(Passage for review)

The impact of the COVID-19 pandemic is forcing Australia’s pro-competition regulators to relax normal industry controls on industries like telecommunications – allowing normally-prohibited collusion between competitors – to deal with “unforeseen and unprecedented demands on telecommunications networks.”
In the latest of industry several measures authorising extraordinary collaboration between commercial rivals, the Australian Competition & Consumer Commission (ACCC) allowed NBN Co and five retail service providers – Telstra, Optus, Vodafone Hutchison, TPG and Vocus – to work together to ensure services at a time where surging home working, home schooling and video streaming are placing unprecedented pressure on national broadband infrastructure.
The approval comes as a coalition of consumer-advocacy groups intensifies calls for government subsidies to improve affordability of broadband that, in the context of the pandemic, has become more necessary than ever.
At the request of Minister for Communications, Cyber Safety and the Arts, Paul Fletcher, the participating telcos had petitioned the ACCC to allow them to explore “economic stress alleviation measures” and “capacity optimisation strategies” that would, the ACCC said, allow them to “quickly take steps to address issues caused by shifts in network user needs and demand”.
Providers requested the right to work together on measures including facilitating the supply of voice or data services; prioritising access to “certain groups” such as health and educational institutions, the elderly or vulnerable or people in remote and rural areas; and sharing, managing and replacing information and resources around telecommunications availability.
They will also work together to improve network resiliency, demand and congestion management strategies; restrict the supply of certain hardware or services to particular customers; share “generic” customer and usage information, future demand forecasts, and logistics information.
The ACCC will sit on an industry working group around issues such as technological coordination and consumer financial support – and, chair Rod Sims said, “stands ready to assist telecommunications providers with approval of any coordinated measures that are urgent and necessary during this crisis.”
Enabling cartels for good – but not for good
Preventing cartel-like behaviour – in which rivals collude to fix prices, or to restrict or co-ordinate the supply of services – is normally among the ACCC’s core obligations.

(End Passage for review)

--- Exercise goal ---
Reproduce the article above on the ACCC letting telecommunications rivals cooperate during the COVID-19 pandemic, word for word from start to finish.

(Dataset excerpt)

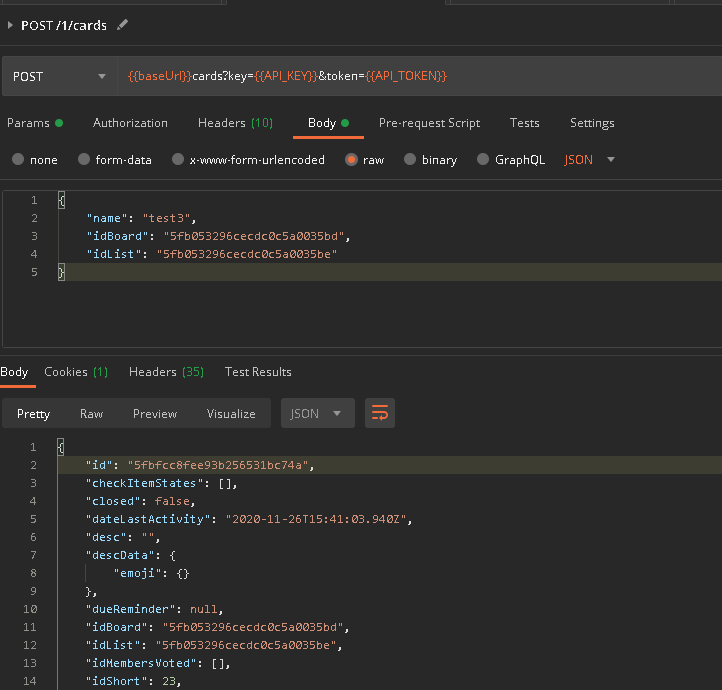Open the response JSON format dropdown
Screen dimensions: 722x690
[x=316, y=413]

(End Dataset excerpt)

--- Task answer ---
The impact of the COVID-19 pandemic is forcing Australia’s pro-competition regulators to relax normal industry controls on industries like telecommunications – allowing normally-prohibited collusion between competitors – to deal with “unforeseen and unprecedented demands on telecommunications networks.”
In the latest of industry several measures authorising extraordinary collaboration between commercial rivals, the Australian Competition & Consumer Commission (ACCC) allowed NBN Co and five retail service providers – Telstra, Optus, Vodafone Hutchison, TPG and Vocus – to work together to ensure services at a time where surging home working, home schooling and video streaming are placing unprecedented pressure on national broadband infrastructure.
The approval comes as a coalition of consumer-advocacy groups intensifies calls for government subsidies to improve affordability of broadband that, in the context of the pandemic, has become more necessary than ever.
At the request of Minister for Communications, Cyber Safety and the Arts, Paul Fletcher, the participating telcos had petitioned the ACCC to allow them to explore “economic stress alleviation measures” and “capacity optimisation strategies” that would, the ACCC said, allow them to “quickly take steps to address issues caused by shifts in network user needs and demand”.
Providers requested the right to work together on measures including facilitating the supply of voice or data services; prioritising access to “certain groups” such as health and educational institutions, the elderly or vulnerable or people in remote and rural areas; and sharing, managing and replacing information and resources around telecommunications availability.
They will also work together to improve network resiliency, demand and congestion management strategies; restrict the supply of certain hardware or services to particular customers; share “generic” customer and usage information, future demand forecasts, and logistics information.
The ACCC will sit on an industry working group around issues such as technological coordination and consumer financial support – and, chair Rod Sims said, “stands ready to assist telecommunications providers with approval of any coordinated measures that are urgent and necessary during this crisis.”
Enabling cartels for good – but not for good
Preventing cartel-like behaviour – in which rivals collude to fix prices, or to restrict or co-ordinate the supply of services – is normally among the ACCC’s core obligations.